Optimizing SQL Performance in OceanBase Database

OceanBase's architectural foundation differs significantly from traditional relational databases, which directly impacts SQL performance tuning strategies.

Architectural Distinctions

LSM-Tree Storage Engine Data is organized into static components (SSTables) and dynamic components (MemTables). Performance for many query improves after a major compaction merges these components. Buffer tables, often used for temporary data storage, can lead to performance degradation. Operations involving rapid writes, modifications, and deletions create "tombstone" markers in memory. Querying a range with many such markers can result in slower execution.

Distributed Share-Nothing Architecture Unlike traditional share-disk systems where execution plans assume local data access, OceanBase stores data across multiple physical nodes. A join operation between tables located on different nodes requires a distributed execution plan.

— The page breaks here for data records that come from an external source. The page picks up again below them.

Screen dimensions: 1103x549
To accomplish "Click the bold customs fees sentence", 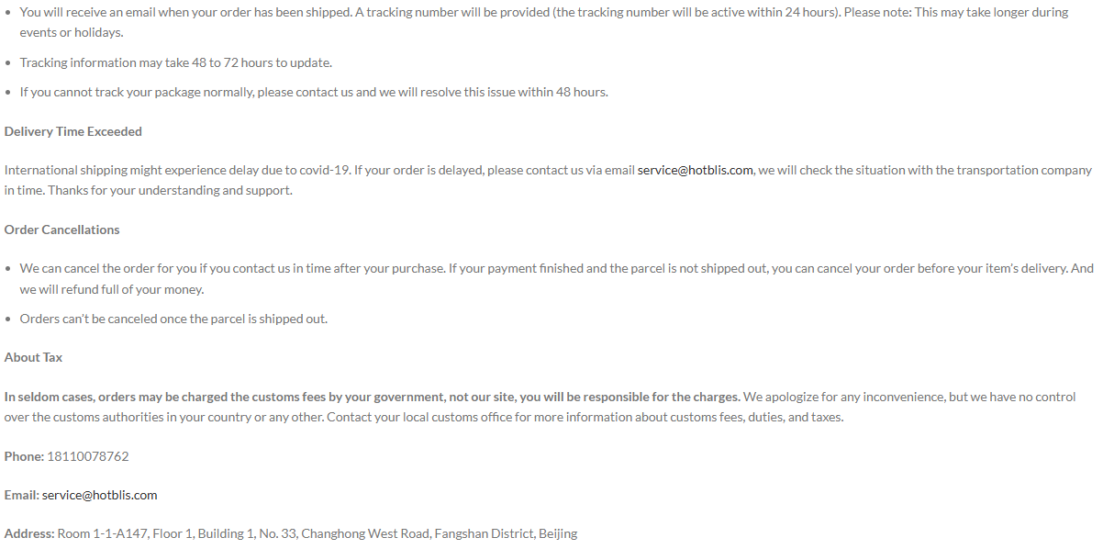I will [373, 397].
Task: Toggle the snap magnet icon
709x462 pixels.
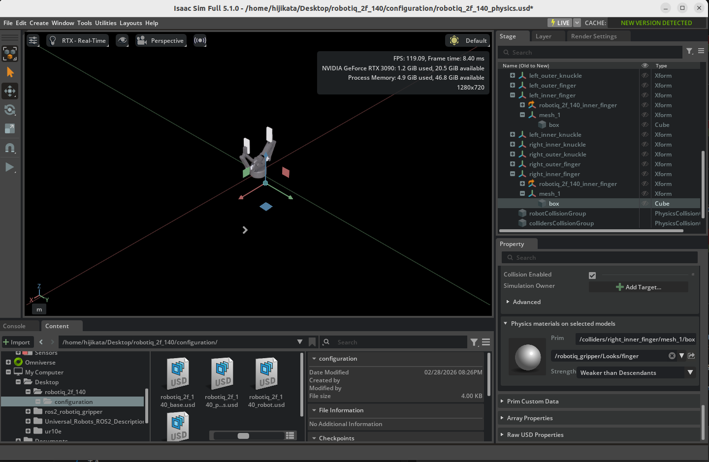Action: [x=10, y=148]
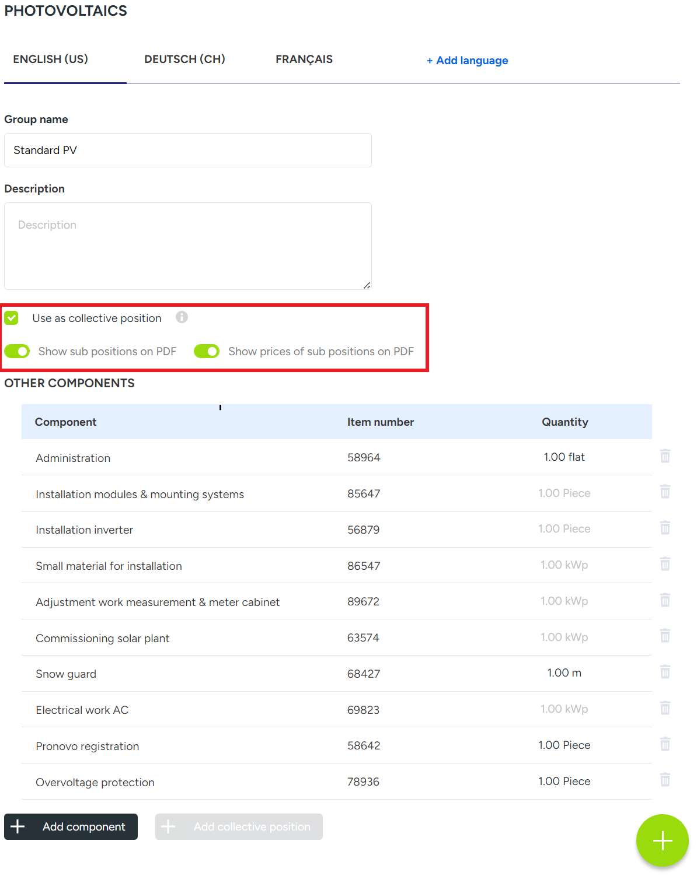Delete the Pronovo registration row
697x876 pixels.
click(x=665, y=745)
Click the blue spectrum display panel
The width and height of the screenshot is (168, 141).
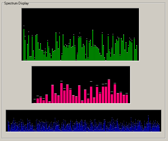[84, 121]
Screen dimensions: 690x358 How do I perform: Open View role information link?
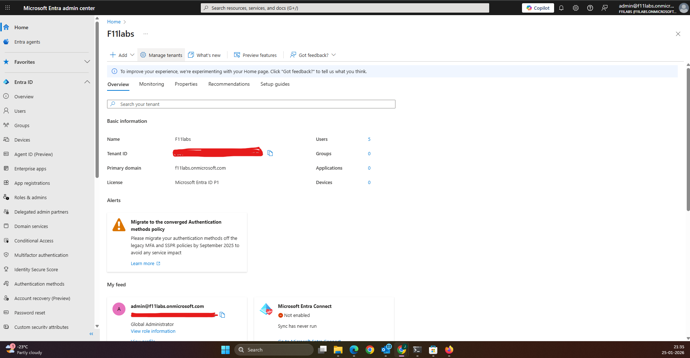pos(152,331)
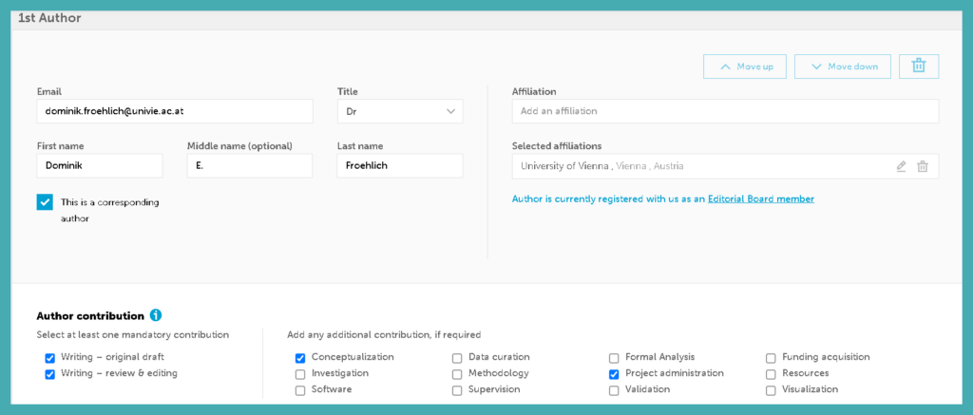
Task: Select the Last name field
Action: click(x=400, y=166)
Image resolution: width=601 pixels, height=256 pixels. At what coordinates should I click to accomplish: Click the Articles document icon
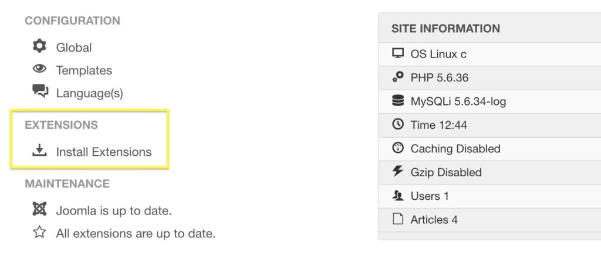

Performance can be impacted if a data partition changes its primary node (leader), causing a previously local plan to become a remote or distributed plan.

Sources of SQL Performance Issues

SQL Statement Construction: Adherence to development best practices is critical.
Cost Model Imperfections: May require plan binding.
Inaccurate Statistics: Statistics are stored locally and updated during major compaction.
Physical Database Design: Fundamentally determines query performance.
System Load: Affects overall throughput and individual query response time.
Cleint-Side Routing: Can lead to remote execution.

SQL Tuning Approaches

Optimizing Single Query Execution

Single-Table Access: Focus on indexing, sort/aggregate operations, partitioning, and distributed parallelism.
Multi-Table Joins: Optimize join order, join algorithms, distributed parallelism, and consider query rewriting.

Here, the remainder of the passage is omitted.